> Task objective
Please output the lines from the one with "Select Konstantní symboly in the tree" through the end of the data exactly as written, omitting all pictures.

--- START ---

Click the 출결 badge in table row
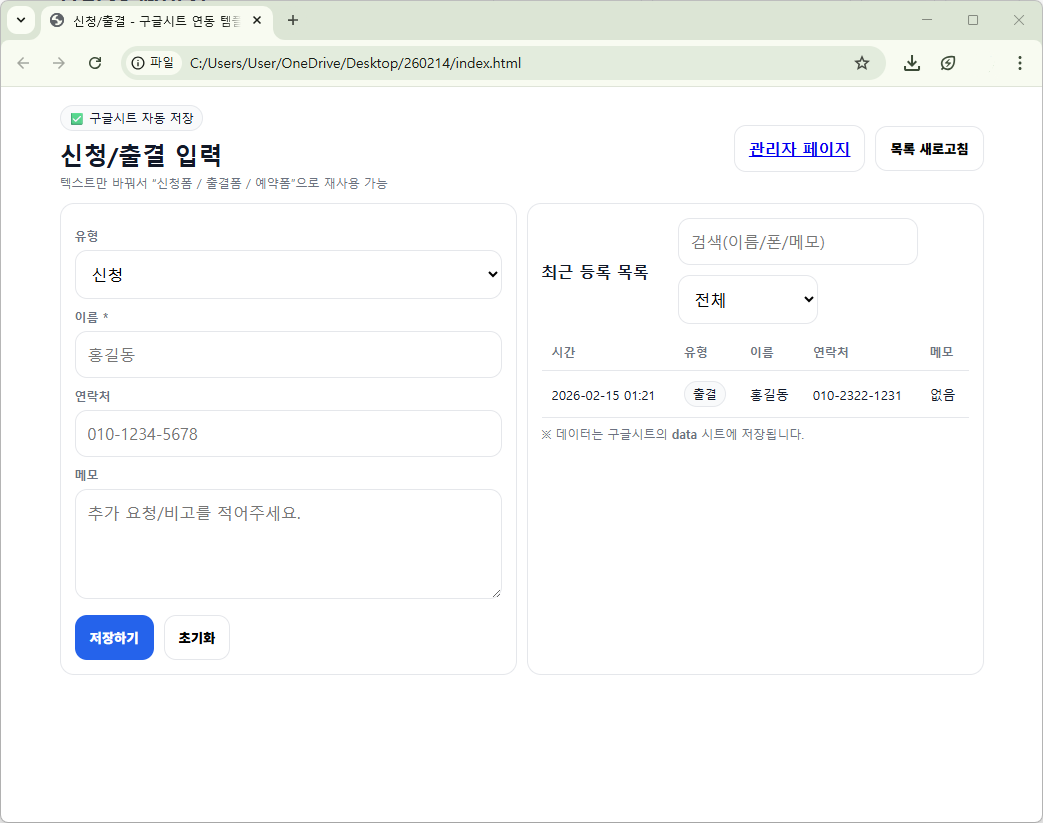Viewport: 1043px width, 823px height. [x=705, y=394]
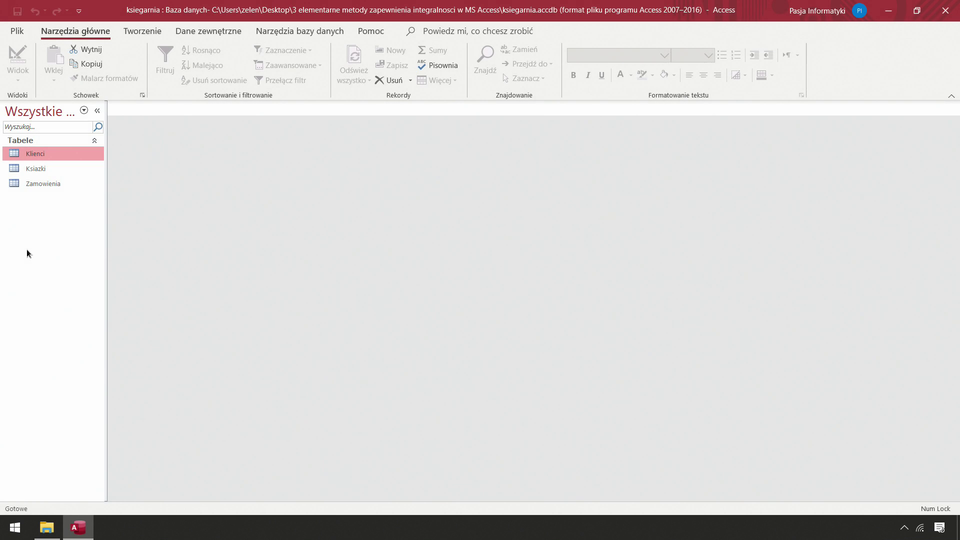The height and width of the screenshot is (540, 960).
Task: Click the 'Powiedz mi, co chcesz zrobić' box
Action: (477, 31)
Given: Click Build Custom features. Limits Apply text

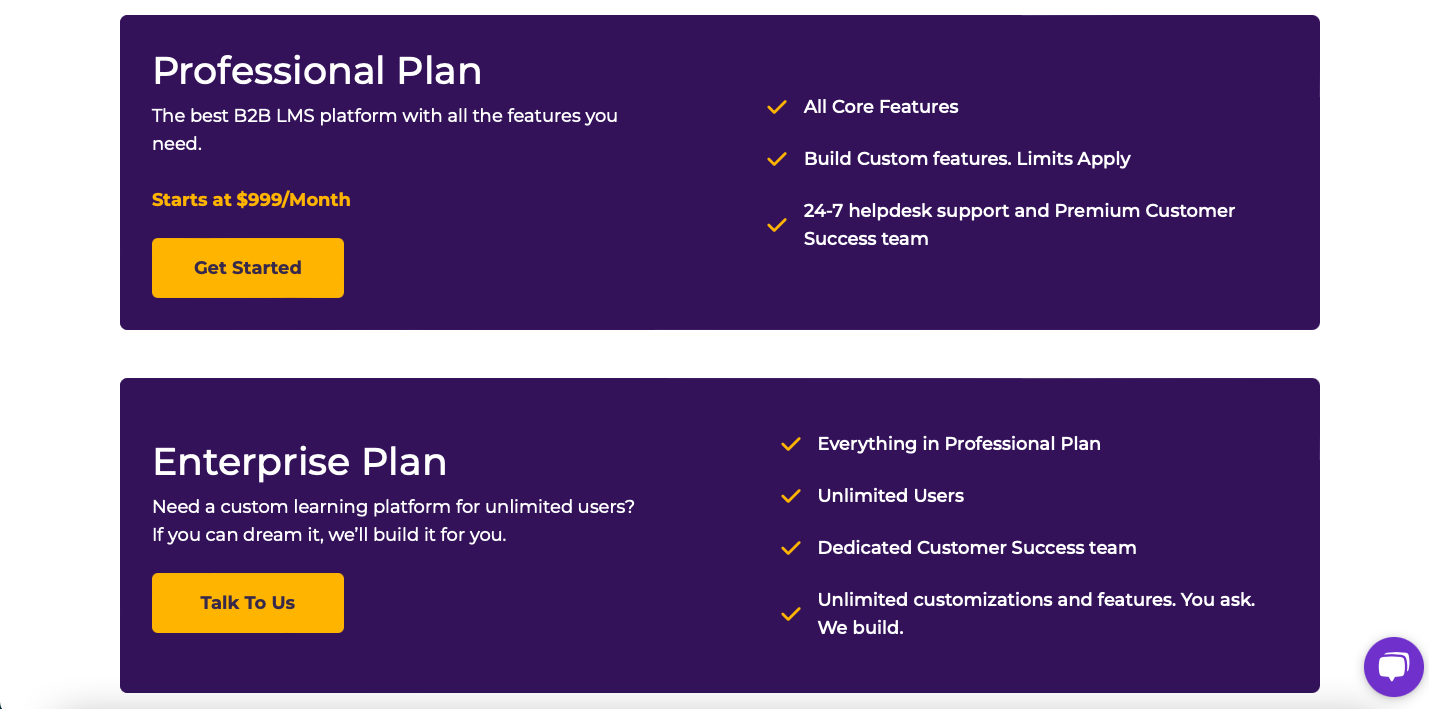Looking at the screenshot, I should (x=967, y=159).
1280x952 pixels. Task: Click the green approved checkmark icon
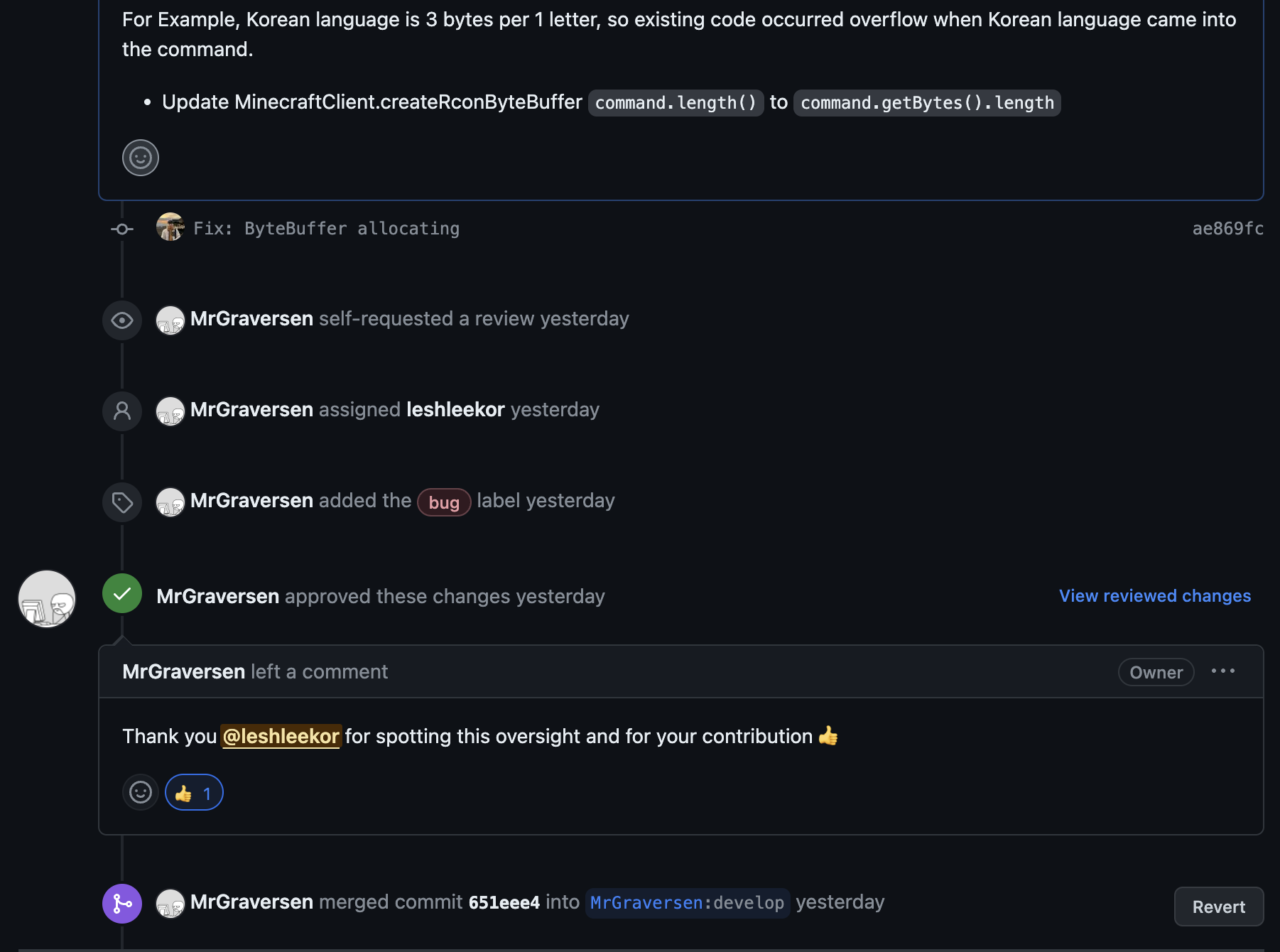122,594
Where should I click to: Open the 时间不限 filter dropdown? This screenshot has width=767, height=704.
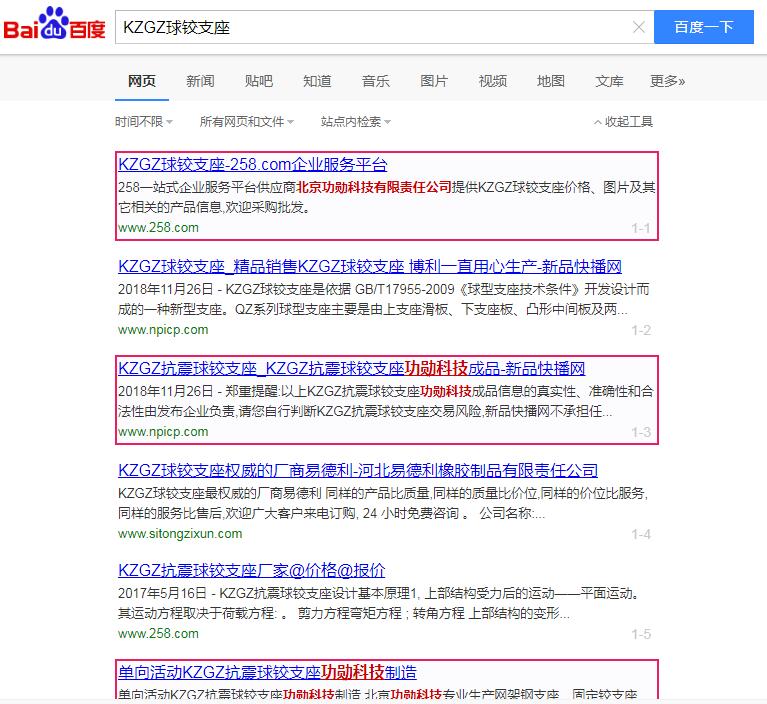pyautogui.click(x=143, y=122)
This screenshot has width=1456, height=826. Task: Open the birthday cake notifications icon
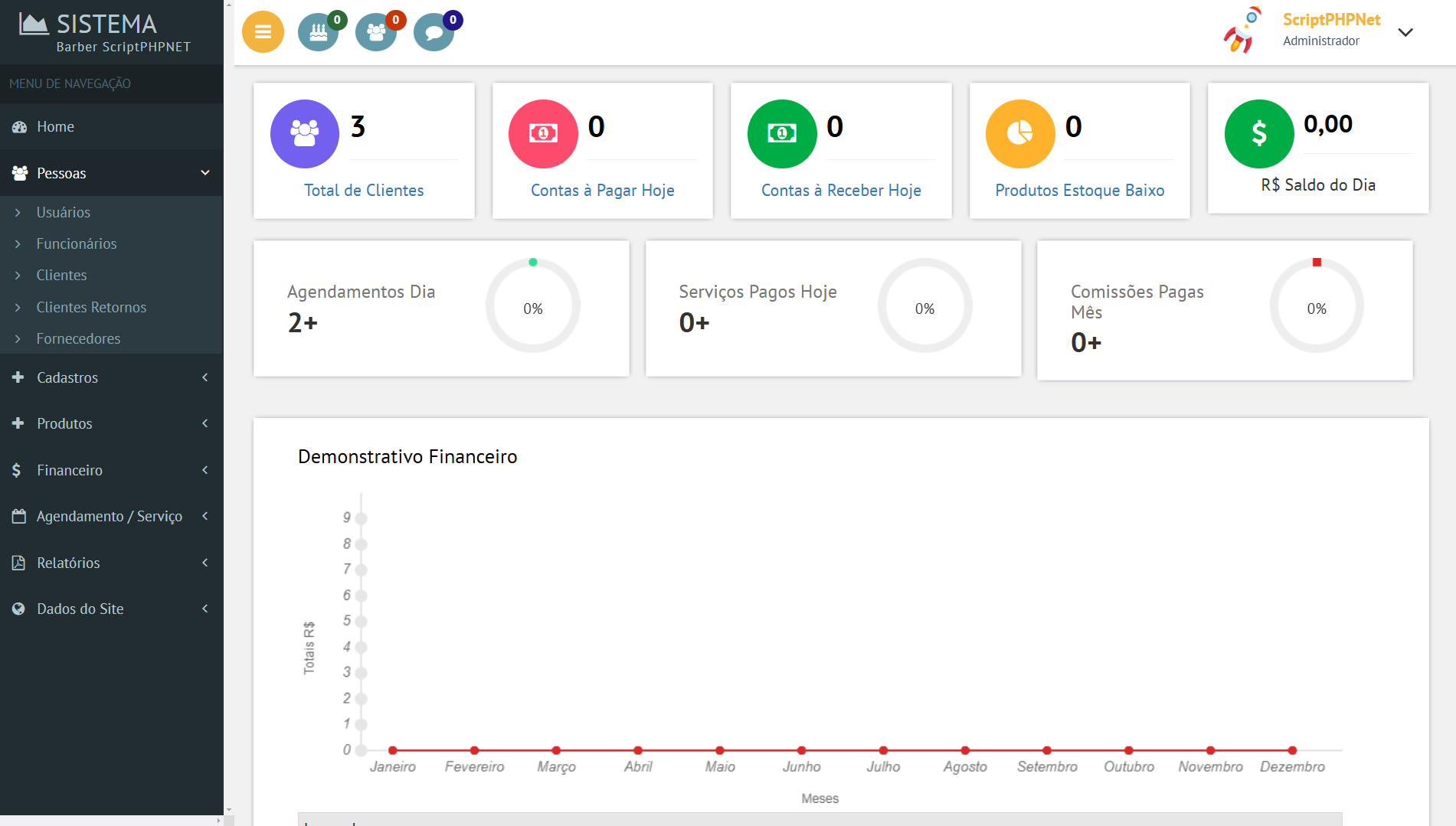[319, 32]
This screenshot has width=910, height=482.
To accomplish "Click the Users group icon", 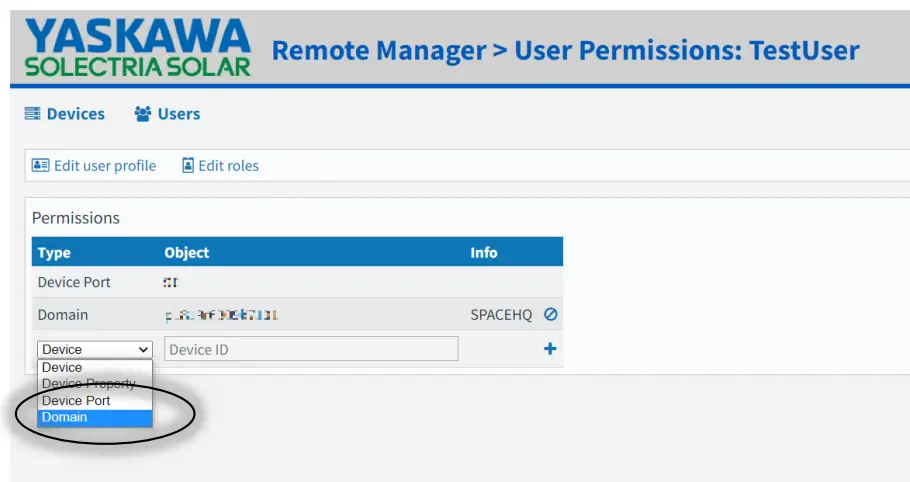I will pos(143,114).
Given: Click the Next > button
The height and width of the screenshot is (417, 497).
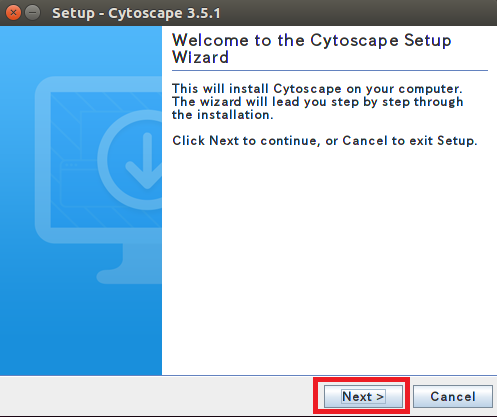Looking at the screenshot, I should pos(363,396).
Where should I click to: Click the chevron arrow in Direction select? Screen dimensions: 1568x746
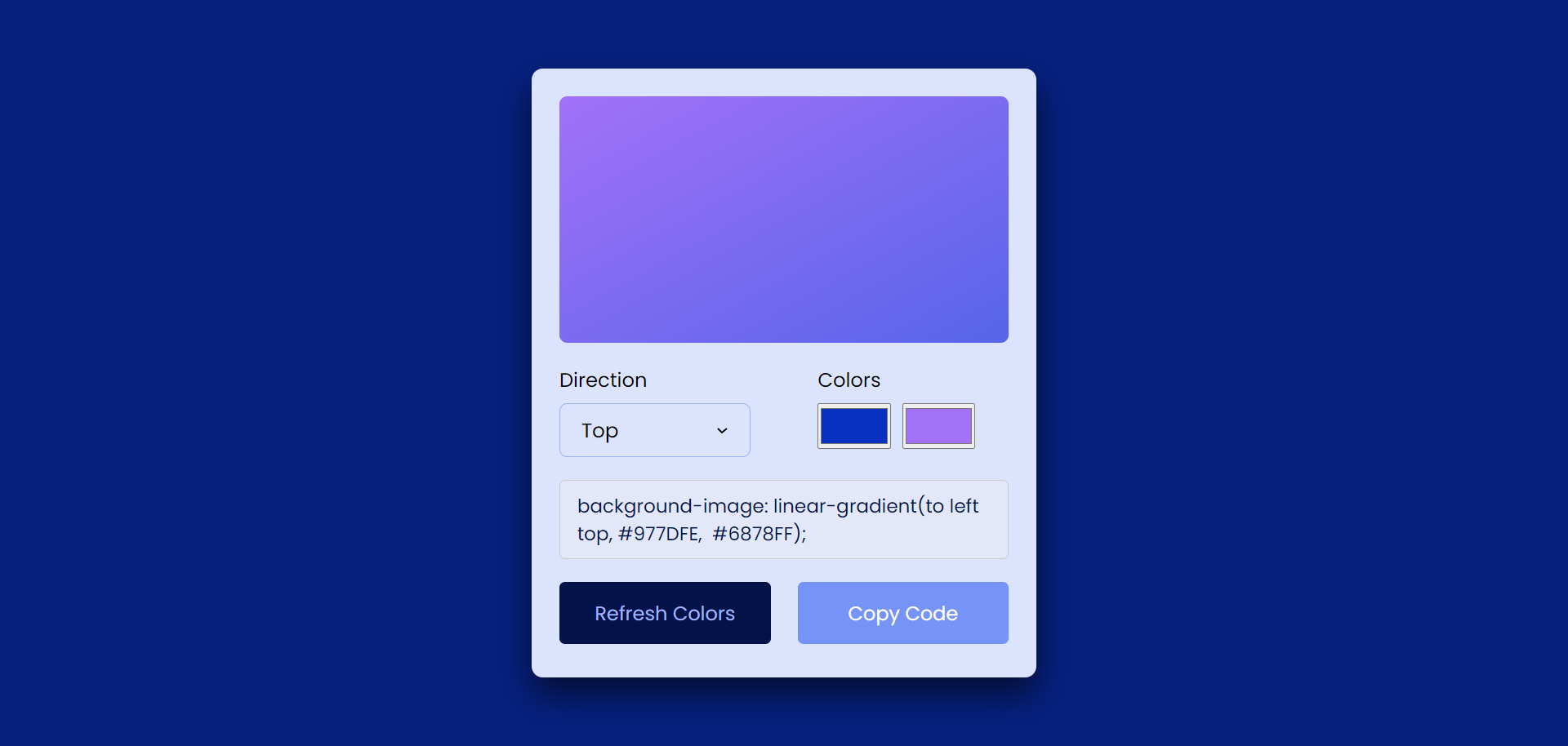click(x=722, y=431)
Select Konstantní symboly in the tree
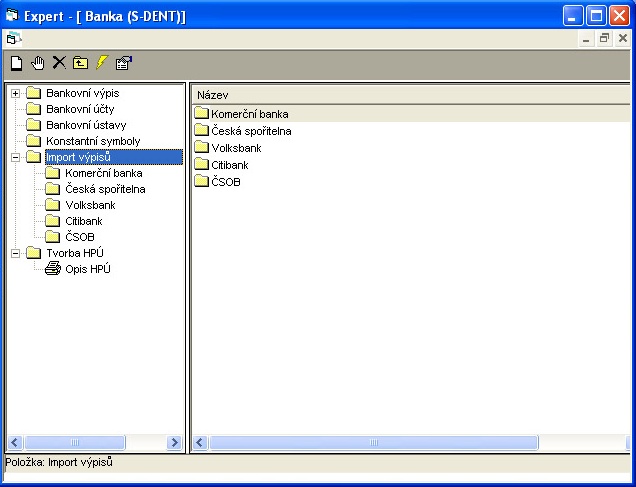 [x=90, y=141]
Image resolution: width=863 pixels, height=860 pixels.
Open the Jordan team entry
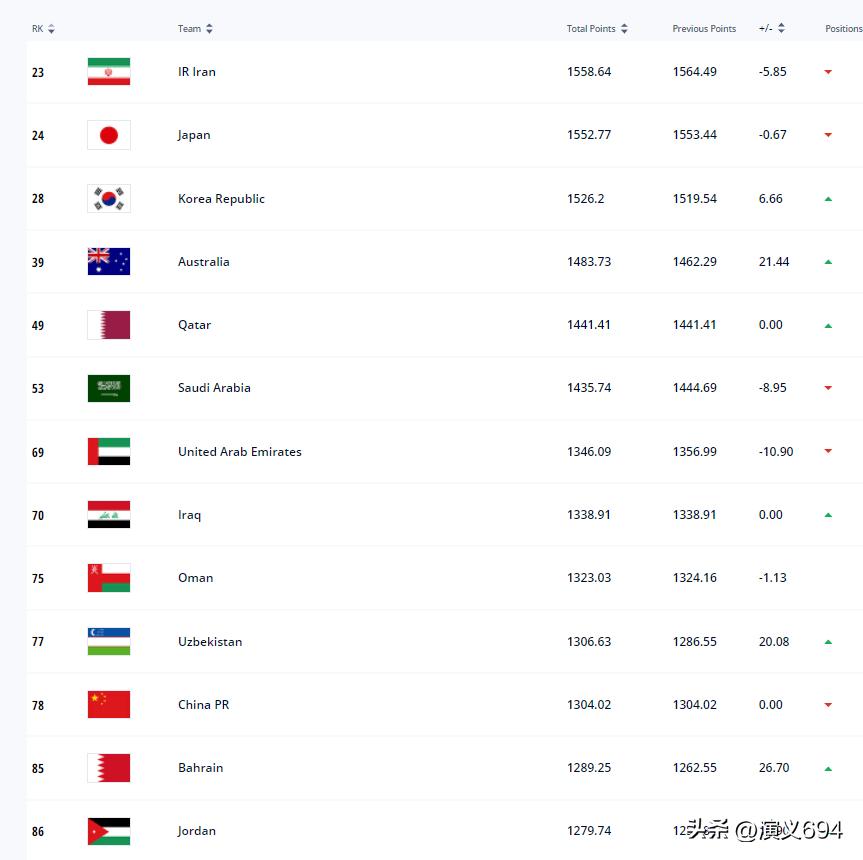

--- END ---

> Output of the task
Select Konstantní symboly in the tree
 [x=90, y=141]
Image resolution: width=863 pixels, height=860 pixels.
Open the Jordan team entry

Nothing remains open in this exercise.